What is being asked:
Please retype the data that follows, starting at the line containing "This screenshot has height=820, width=1456." and stopping after the last line.

Stored items:
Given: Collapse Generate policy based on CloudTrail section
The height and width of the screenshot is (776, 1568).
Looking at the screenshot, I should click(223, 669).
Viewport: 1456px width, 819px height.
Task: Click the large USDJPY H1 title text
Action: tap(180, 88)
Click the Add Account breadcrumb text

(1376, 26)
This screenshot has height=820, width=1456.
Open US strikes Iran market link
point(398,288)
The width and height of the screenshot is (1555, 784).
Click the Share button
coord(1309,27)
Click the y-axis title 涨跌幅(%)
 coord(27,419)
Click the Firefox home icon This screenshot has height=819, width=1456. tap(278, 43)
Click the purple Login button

Reply:
This screenshot has height=820, width=1456.
Open US strikes Iran market link
point(398,288)
The width and height of the screenshot is (1555, 784).
Click the Share button
coord(1309,27)
Click the y-axis title 涨跌幅(%)
 coord(27,419)
Click the Firefox home icon This screenshot has height=819, width=1456. tap(278, 43)
Click the purple Login button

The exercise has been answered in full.